### Work to do
Convert the data from the line with "Select the third" through the end of the data into a JSON list of strings, one string per line, leaving out blank lines.

○ ○ ○

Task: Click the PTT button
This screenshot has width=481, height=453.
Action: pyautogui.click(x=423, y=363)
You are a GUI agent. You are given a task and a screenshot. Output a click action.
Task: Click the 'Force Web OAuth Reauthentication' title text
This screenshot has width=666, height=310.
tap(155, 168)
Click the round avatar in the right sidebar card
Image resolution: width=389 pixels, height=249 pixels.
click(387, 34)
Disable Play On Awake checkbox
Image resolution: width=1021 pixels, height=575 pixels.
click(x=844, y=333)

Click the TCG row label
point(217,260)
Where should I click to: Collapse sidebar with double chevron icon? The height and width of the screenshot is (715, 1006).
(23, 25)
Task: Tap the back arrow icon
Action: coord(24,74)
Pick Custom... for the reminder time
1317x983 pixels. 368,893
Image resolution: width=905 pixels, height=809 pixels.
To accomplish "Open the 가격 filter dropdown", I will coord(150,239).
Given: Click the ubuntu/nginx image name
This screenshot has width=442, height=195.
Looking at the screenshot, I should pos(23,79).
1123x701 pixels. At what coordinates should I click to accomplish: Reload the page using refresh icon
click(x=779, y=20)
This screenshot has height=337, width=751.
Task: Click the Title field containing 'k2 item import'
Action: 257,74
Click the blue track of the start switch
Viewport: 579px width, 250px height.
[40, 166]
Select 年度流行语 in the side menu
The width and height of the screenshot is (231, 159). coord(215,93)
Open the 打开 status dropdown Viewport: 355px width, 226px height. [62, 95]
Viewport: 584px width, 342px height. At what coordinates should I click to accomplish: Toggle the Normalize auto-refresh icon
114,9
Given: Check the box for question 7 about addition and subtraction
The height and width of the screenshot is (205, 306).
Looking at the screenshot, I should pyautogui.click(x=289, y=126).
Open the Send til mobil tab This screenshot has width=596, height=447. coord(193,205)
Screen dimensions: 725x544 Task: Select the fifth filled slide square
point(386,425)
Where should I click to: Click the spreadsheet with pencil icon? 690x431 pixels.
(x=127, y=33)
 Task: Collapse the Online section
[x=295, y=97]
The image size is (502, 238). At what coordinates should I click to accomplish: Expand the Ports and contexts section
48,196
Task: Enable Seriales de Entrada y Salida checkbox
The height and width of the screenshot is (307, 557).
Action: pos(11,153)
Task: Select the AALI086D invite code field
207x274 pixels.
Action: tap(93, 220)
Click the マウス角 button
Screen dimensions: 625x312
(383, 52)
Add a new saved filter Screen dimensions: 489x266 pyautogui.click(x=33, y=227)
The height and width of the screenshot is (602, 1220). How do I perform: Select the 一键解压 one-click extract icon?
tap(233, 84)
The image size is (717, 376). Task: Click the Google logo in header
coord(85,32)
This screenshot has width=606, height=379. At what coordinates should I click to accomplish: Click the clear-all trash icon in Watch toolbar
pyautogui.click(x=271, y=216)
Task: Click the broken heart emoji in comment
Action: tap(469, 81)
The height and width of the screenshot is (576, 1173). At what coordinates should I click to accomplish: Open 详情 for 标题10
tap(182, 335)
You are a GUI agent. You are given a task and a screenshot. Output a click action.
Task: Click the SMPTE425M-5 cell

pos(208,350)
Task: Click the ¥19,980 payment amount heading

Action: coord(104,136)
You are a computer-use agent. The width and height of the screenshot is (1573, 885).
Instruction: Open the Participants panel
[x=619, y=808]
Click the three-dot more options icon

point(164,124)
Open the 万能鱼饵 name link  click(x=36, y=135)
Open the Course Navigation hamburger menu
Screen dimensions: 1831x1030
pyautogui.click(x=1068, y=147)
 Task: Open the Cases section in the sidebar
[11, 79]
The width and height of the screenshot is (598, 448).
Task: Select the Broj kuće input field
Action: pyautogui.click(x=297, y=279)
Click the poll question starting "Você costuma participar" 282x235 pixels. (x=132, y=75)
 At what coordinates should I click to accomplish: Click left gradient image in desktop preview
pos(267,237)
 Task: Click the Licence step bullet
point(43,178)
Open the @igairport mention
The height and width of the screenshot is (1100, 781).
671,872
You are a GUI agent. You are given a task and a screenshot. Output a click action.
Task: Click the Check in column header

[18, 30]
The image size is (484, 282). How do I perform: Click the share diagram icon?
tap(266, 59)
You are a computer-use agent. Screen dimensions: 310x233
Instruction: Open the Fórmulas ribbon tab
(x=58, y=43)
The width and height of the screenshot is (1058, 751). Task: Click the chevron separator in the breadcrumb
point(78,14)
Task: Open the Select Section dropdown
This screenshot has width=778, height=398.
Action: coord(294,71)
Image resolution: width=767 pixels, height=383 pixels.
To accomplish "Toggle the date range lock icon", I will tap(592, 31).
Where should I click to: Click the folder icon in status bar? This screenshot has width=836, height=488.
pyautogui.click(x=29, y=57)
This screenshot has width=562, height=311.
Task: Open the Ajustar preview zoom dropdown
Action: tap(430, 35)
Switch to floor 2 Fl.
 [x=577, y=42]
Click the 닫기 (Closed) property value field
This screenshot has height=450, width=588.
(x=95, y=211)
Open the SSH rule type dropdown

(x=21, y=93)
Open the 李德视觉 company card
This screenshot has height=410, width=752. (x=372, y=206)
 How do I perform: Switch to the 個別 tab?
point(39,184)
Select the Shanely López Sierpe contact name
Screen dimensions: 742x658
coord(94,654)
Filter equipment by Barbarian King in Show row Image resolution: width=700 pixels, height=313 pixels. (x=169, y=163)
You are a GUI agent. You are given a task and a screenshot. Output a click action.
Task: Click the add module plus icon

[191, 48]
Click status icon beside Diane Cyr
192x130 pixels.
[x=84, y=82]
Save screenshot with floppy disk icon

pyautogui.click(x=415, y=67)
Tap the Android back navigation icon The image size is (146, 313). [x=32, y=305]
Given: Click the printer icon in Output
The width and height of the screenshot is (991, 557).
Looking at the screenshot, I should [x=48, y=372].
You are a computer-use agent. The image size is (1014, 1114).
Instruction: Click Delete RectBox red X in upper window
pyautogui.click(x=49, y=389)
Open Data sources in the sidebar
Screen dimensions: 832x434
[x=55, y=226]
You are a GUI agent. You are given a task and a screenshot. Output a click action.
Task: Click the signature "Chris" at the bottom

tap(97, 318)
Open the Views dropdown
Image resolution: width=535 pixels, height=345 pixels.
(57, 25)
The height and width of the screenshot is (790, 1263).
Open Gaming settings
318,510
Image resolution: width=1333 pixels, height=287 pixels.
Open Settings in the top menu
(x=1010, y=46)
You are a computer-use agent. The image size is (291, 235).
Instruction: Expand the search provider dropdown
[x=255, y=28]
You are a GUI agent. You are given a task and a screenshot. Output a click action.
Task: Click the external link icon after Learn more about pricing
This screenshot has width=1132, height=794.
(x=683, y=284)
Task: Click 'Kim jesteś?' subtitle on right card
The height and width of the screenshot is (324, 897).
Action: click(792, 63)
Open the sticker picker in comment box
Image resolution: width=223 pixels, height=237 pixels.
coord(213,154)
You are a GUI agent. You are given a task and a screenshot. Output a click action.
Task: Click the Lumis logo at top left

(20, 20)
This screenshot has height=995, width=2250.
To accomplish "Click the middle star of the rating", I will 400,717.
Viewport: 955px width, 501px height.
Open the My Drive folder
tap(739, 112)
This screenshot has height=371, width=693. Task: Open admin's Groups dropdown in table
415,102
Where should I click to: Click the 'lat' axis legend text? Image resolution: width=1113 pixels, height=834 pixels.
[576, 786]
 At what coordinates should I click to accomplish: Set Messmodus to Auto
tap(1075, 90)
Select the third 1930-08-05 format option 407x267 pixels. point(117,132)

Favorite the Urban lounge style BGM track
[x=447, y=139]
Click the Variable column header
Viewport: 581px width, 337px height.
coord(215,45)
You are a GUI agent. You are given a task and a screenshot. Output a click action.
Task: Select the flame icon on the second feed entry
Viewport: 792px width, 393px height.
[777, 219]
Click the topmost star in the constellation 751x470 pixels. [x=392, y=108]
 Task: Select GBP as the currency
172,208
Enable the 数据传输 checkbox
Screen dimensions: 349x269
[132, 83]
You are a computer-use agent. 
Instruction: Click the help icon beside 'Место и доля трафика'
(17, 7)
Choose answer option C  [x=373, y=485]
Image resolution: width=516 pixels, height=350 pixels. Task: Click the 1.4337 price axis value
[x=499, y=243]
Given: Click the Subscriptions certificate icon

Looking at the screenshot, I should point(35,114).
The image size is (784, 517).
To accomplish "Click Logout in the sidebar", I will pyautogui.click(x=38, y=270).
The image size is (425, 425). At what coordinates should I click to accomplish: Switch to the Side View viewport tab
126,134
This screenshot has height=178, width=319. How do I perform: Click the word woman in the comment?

○ ○ ○

### Completed exercise
[
  "Select the third 1930-08-05 format option 407x267 pixels. point(117,132)",
  "Favorite the Urban lounge style BGM track",
  "[x=447, y=139]",
  "Click the Variable column header",
  "Viewport: 581px width, 337px height.",
  "coord(215,45)",
  "You are a GUI agent. You are given a task and a screenshot. Output a click action.",
  "Task: Select the flame icon on the second feed entry",
  "Viewport: 792px width, 393px height.",
  "[777, 219]",
  "Click the topmost star in the constellation 751x470 pixels. [x=392, y=108]",
  " Task: Select GBP as the currency",
  "172,208",
  "Enable the 数据传输 checkbox",
  "Screen dimensions: 349x269",
  "[132, 83]",
  "You are a computer-use agent. ",
  "Instruction: Click the help icon beside 'Место и доля трафика'",
  "(17, 7)",
  "Choose answer option C  [x=373, y=485]",
  "Image resolution: width=516 pixels, height=350 pixels. Task: Click the 1.4337 price axis value",
  "[x=499, y=243]",
  "Given: Click the Subscriptions certificate icon",
  "Looking at the screenshot, I should point(35,114).",
  "The image size is (784, 517).",
  "To accomplish \"Click Logout in the sidebar\", I will pyautogui.click(x=38, y=270).",
  "The image size is (425, 425). At what coordinates should I click to accomplish: Switch to the Side View viewport tab",
  "126,134",
  "This screenshot has height=178, width=319. How do I perform: Click the word woman in the comment?"
]